Bangkok: Thailand is bracing for a significant increase in electricity prices as the ongoing conflict in the Middle East drives up global LNG prices. Thammasat University academics have proposed four measures to tackle this challenge, including the urgent revival of older power plants.

According to Thai News Agency, academics from Thammasat University are warning the public to prepare for high electricity prices as the conflict impacts natural gas production, leading to a surge in global LNG prices and doubling domestic prices. They are particularly monitoring electricity bills for May-August 2026, noting that the crisis in the Strait of Hormuz is limiting Thailand's LNG supply. The proposed measures aim to ensure no power outages and maintain acceptable prices, as it becomes clear that inexpensive electricity prices are a thing of the past.

Associate Professor Dr. Phuree Sirisunthorn from the Faculty of Economics at Thammasat University highlighted that the escalation of conflicts involving the United States, Israel, and Iran has created significant vulnerabilities in the global energy supply chain. The mutual threats of attacks on energy production infrastructure have led to an energy crisis marked by instability, making it difficult to predict outcomes. These disruptions are causing energy prices, including oil and natural gas, especially LNG, to rise, impacting electricity prices in Thailand.

Dr. Phuree explained that Iran's recent retaliation against Israel by targeting Saudi Arabia and Qatar's oil and natural gas production facilities on March 18, 2026, has resulted in a surge in global LNG prices. The destruction of these facilities is expected to reduce global LNG reserves to levels similar to 2021, requiring 1-5 years for repairs and restoration. This situation is concerning for Thailand, which imports more than 72% of its LNG for electricity generation, with over half coming from Qatar.

Currently, the price of LNG has increased by over 120%, reaching US$25 per million BTU, compared to US$11 per million BTU before the conflict. It is feared that prices could rise even further. Under Thailand's electricity pricing formula, this would inevitably lead to an increase in electricity prices. The new electricity price for May-August 2026 is projected to increase by 0.58 baht per unit. Although the government has signaled its intention to freeze the price at 3.88 baht per unit, it remains to be seen if this will be possible.

Price controls on electricity differ from those on oil because Thailand lacks an electricity fund like the fuel fund. The government manages the Ft charge and electricity prices by diversifying fuel sources and negotiating with entities like the Electricity Generating Authority of Thailand (EGAT) and PTT Public Company Limited to absorb some costs temporarily. With the recent rise in LNG prices, existing fuel costs and debt obligations to EGAT and PTT are significant, and any continued absorption of costs will lead to long-term increases in electricity prices.

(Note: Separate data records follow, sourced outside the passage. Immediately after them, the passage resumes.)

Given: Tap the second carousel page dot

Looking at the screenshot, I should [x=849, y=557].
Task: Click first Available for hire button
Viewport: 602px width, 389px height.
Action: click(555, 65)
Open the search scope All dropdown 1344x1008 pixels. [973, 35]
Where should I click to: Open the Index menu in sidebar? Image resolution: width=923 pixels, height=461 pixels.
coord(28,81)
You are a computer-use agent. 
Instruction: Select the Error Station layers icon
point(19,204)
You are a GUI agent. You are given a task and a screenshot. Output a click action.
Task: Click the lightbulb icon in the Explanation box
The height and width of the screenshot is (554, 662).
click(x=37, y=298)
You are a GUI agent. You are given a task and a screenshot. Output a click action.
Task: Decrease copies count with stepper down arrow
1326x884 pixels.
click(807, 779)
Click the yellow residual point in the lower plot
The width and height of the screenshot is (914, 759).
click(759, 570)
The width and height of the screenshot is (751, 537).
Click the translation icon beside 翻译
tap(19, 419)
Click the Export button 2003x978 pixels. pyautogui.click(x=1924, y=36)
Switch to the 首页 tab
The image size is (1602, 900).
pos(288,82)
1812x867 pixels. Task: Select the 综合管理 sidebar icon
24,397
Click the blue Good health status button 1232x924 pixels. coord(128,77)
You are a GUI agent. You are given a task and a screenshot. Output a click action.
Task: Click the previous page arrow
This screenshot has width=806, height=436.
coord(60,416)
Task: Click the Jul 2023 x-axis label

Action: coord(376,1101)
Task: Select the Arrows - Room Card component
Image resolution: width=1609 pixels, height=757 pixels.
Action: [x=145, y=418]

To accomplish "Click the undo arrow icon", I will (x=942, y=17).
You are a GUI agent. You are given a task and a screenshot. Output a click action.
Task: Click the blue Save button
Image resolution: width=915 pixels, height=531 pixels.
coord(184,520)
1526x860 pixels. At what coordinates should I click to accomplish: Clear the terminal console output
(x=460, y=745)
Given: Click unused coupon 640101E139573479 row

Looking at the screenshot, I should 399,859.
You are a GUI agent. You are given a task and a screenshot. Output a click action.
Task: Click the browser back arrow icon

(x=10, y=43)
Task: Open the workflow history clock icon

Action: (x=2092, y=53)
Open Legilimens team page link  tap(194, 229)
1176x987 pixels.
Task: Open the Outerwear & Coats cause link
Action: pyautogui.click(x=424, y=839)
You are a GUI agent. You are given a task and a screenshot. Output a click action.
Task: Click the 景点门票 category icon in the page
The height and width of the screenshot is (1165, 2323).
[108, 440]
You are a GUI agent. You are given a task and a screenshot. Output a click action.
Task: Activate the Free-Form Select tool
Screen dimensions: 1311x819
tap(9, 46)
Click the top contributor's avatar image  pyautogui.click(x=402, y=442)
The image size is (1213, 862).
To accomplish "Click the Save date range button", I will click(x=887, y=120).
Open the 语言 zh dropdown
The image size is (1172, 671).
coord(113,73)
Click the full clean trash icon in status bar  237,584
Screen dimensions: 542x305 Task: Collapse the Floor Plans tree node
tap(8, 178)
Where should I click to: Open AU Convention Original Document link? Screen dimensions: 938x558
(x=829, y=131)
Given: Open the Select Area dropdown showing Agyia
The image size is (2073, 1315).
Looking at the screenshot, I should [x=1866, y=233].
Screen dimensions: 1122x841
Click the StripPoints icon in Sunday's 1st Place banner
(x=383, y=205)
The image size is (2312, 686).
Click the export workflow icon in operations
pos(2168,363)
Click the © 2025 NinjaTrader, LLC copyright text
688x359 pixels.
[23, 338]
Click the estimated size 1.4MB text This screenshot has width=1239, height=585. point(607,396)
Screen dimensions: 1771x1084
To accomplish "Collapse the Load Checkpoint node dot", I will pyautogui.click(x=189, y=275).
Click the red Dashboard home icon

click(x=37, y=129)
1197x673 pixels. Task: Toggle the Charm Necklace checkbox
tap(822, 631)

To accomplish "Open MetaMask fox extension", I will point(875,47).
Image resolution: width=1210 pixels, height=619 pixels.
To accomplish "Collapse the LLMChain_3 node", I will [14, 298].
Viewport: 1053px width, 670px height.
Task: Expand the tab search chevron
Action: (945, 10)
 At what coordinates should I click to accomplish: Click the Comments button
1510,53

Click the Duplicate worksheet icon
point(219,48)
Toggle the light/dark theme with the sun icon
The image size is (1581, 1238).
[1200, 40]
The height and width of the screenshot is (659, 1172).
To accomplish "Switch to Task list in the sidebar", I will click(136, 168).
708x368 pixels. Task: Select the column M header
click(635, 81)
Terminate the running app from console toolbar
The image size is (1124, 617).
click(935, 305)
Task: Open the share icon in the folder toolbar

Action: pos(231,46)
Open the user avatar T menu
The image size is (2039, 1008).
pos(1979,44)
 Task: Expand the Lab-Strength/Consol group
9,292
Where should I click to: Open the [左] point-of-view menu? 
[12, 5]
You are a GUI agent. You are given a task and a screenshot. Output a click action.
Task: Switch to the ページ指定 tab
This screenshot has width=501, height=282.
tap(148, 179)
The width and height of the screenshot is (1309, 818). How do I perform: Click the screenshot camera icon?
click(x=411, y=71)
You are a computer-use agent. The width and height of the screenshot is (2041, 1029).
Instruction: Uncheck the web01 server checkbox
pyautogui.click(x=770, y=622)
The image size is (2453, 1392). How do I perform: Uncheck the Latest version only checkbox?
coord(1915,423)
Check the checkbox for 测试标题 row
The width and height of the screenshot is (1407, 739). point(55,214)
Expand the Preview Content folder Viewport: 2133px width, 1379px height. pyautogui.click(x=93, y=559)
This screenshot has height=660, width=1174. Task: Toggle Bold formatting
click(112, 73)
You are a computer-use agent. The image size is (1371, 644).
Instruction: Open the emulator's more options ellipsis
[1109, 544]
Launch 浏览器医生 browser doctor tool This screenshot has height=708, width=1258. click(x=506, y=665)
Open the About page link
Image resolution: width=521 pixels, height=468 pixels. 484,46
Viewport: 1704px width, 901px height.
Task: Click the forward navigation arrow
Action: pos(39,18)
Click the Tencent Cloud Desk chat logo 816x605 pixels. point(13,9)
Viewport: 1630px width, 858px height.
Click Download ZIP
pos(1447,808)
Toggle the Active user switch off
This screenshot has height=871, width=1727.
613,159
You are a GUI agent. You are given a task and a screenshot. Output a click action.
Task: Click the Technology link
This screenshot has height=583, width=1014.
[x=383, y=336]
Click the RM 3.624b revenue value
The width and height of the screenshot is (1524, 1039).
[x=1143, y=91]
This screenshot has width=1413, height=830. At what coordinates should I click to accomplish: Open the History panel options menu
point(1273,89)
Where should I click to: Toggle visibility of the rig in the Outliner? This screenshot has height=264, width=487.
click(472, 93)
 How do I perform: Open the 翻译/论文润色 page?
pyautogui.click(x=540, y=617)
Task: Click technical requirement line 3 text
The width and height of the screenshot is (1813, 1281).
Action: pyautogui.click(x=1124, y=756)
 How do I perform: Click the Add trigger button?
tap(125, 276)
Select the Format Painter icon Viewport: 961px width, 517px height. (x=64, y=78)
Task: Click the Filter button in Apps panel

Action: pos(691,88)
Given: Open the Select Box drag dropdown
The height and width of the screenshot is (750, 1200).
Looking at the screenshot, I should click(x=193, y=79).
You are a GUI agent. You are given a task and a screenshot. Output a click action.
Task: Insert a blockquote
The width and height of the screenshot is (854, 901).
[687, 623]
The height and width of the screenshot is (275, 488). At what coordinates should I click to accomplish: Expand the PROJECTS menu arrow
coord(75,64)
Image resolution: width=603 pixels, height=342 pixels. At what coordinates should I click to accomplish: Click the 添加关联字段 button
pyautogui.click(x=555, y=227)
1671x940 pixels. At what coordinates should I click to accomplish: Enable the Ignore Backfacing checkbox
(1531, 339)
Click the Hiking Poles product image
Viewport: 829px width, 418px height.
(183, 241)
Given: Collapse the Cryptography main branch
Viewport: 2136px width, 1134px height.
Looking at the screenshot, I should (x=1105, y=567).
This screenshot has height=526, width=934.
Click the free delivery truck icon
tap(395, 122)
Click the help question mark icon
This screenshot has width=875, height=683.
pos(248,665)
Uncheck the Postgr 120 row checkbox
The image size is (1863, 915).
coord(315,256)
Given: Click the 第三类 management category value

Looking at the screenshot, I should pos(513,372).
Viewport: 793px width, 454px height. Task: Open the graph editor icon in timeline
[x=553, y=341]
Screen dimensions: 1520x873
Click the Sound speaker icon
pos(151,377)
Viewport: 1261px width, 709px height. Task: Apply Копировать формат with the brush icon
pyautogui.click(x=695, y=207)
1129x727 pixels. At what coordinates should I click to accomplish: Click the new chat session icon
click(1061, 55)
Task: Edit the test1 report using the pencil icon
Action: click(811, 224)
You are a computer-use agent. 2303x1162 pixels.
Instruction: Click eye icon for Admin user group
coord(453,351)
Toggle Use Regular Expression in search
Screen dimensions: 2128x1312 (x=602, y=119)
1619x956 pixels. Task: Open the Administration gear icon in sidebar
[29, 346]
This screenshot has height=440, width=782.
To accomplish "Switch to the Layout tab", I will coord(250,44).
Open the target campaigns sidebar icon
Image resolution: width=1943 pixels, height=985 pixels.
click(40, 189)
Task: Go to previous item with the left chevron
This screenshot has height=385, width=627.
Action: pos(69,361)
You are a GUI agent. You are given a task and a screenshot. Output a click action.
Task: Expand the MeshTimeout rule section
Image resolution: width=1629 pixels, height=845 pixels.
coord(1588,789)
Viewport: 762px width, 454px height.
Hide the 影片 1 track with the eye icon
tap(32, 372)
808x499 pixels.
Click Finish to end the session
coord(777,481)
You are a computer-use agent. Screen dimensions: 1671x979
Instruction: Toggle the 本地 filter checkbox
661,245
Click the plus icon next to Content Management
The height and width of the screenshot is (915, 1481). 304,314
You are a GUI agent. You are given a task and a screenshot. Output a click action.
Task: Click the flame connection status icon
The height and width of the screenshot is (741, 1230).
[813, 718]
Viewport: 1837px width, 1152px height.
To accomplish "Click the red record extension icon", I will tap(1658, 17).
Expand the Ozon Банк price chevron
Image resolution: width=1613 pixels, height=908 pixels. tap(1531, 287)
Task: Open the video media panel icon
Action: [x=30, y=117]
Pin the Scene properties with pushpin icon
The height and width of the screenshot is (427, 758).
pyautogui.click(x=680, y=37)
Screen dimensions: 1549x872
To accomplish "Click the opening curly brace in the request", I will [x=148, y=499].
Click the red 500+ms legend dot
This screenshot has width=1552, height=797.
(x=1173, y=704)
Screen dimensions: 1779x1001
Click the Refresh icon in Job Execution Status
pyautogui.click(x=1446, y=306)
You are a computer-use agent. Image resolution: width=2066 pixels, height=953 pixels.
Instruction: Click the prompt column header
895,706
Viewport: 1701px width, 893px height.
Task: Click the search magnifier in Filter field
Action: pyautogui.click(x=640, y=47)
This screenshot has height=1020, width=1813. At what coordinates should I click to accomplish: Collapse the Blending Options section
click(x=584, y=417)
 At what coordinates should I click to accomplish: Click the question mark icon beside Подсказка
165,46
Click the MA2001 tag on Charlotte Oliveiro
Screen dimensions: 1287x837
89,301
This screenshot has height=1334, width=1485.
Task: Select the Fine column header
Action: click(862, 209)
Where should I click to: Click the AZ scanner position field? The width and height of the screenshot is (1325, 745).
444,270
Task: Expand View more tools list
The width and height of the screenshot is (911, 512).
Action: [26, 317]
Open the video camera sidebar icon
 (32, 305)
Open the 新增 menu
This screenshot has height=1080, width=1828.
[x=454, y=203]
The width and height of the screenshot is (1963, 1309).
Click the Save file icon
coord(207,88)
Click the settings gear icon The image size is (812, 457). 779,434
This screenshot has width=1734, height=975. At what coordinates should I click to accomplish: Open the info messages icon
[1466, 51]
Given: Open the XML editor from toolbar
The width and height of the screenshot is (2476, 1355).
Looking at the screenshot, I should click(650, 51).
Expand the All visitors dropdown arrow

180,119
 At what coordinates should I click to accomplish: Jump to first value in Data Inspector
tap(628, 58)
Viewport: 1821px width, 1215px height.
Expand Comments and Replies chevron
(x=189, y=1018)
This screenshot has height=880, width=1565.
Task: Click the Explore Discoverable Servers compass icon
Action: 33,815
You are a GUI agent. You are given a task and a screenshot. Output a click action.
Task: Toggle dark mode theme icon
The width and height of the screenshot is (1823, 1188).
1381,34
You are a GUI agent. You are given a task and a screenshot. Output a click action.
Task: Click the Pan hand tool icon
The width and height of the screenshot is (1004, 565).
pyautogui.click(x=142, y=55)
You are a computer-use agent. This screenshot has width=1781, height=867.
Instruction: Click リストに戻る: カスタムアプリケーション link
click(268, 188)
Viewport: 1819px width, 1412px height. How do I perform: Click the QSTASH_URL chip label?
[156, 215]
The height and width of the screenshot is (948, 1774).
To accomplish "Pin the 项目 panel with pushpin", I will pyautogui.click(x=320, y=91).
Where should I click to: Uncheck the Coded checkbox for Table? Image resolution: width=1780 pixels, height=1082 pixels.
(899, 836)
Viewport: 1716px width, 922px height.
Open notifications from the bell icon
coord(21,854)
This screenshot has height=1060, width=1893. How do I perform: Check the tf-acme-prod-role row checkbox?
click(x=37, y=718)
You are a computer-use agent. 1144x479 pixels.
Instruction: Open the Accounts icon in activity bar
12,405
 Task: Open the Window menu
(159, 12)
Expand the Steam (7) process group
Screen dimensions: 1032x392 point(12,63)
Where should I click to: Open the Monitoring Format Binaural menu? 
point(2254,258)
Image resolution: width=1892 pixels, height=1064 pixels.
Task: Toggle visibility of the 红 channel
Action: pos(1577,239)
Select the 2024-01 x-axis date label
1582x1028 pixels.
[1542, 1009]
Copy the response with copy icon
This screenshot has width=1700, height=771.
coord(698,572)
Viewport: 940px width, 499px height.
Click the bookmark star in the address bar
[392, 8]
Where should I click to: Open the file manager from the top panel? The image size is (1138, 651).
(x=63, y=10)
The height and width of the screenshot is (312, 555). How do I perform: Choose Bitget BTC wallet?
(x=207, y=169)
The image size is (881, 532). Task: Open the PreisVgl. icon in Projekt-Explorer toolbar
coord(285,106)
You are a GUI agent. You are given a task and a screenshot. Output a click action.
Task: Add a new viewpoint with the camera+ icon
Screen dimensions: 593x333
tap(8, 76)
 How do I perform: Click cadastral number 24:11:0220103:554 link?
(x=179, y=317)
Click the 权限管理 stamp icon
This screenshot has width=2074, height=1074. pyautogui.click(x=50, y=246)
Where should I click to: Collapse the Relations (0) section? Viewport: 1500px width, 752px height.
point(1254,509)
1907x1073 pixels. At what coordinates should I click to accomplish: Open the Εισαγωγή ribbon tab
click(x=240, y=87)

Dr. Phuree further noted that despite efforts by government agencies like the Energy Regulatory Commission to find more LNG supplies or increase imports from other countries, the crisis in the Strait of Hormuz is likely to cause other nations to reduce or prohibit LNG exports. Thailand may need to prepare for limited LNG availability.

The proposed measures to address the natural gas crisis include increasing the use of domestically produced natural gas, reviving older power plants, encouraging energy conservation across all sectors, and revising the Power Development Plan to focus on renewable or alternative energy sources. It is crucial to prioritize geopolitical risks and reduce reliance on natural gas, especially given the disruption in the supply chain for gas turbine components.

Electricity management differs from oil management as electricity cannot be stockpiled. The goal should be to prevent power outages, which should be manageable given Thailand's high reserve margin. However, electricity prices will no longer be cheap, affecting various sectors including vulnerable groups, low-income earners, the service sector, banks, shopping malls, hospitals, and investments in data centers requiring substantial electricity.